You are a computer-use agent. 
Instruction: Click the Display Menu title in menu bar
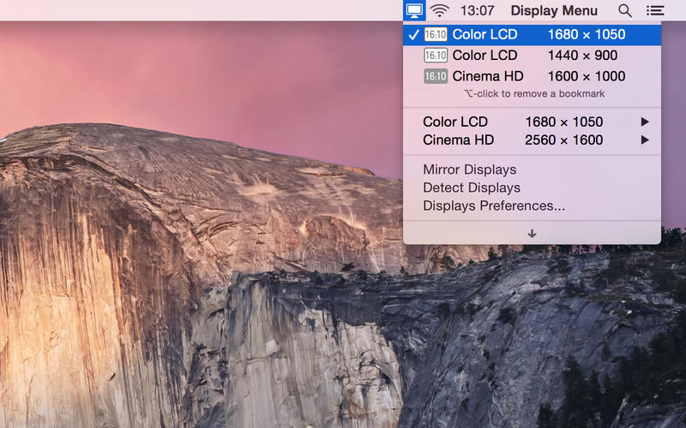coord(556,11)
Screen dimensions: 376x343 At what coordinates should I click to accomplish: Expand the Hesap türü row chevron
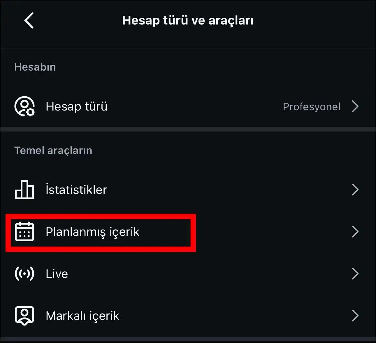click(355, 106)
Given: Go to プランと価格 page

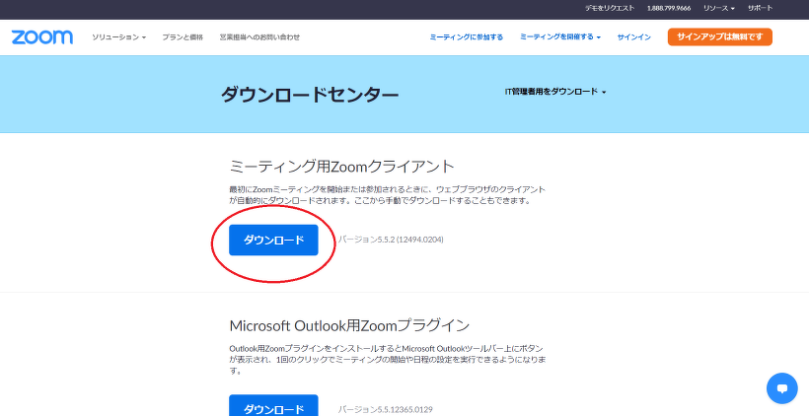Looking at the screenshot, I should (x=182, y=37).
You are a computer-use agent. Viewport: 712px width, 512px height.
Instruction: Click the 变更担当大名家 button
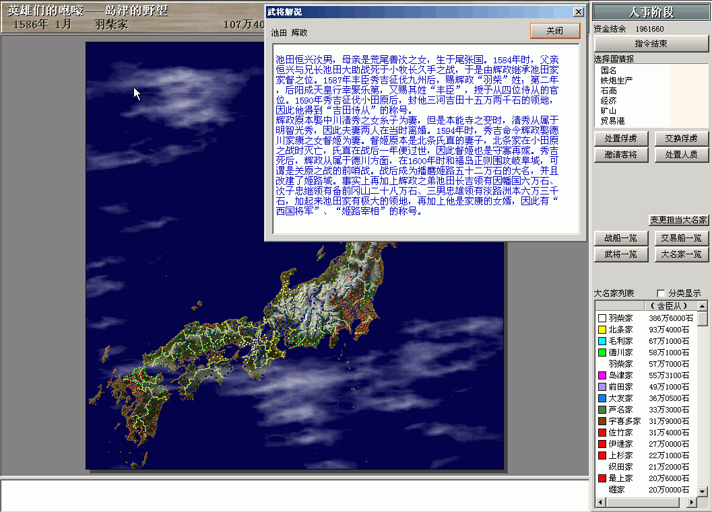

**The problem**
An exact copy of every entry above is required, without the pictures.

**Answer box**
You are a computer-use agent. 
Instruction: Click the Display Menu title in menu bar
coord(556,11)
Screen dimensions: 376x343 At what coordinates should I click to accomplish: Expand the Hesap türü row chevron
click(355, 106)
Given: Go to プランと価格 page

Looking at the screenshot, I should (x=182, y=37).
You are a computer-use agent. Viewport: 712px width, 512px height.
Instruction: Click the 变更担当大名家 button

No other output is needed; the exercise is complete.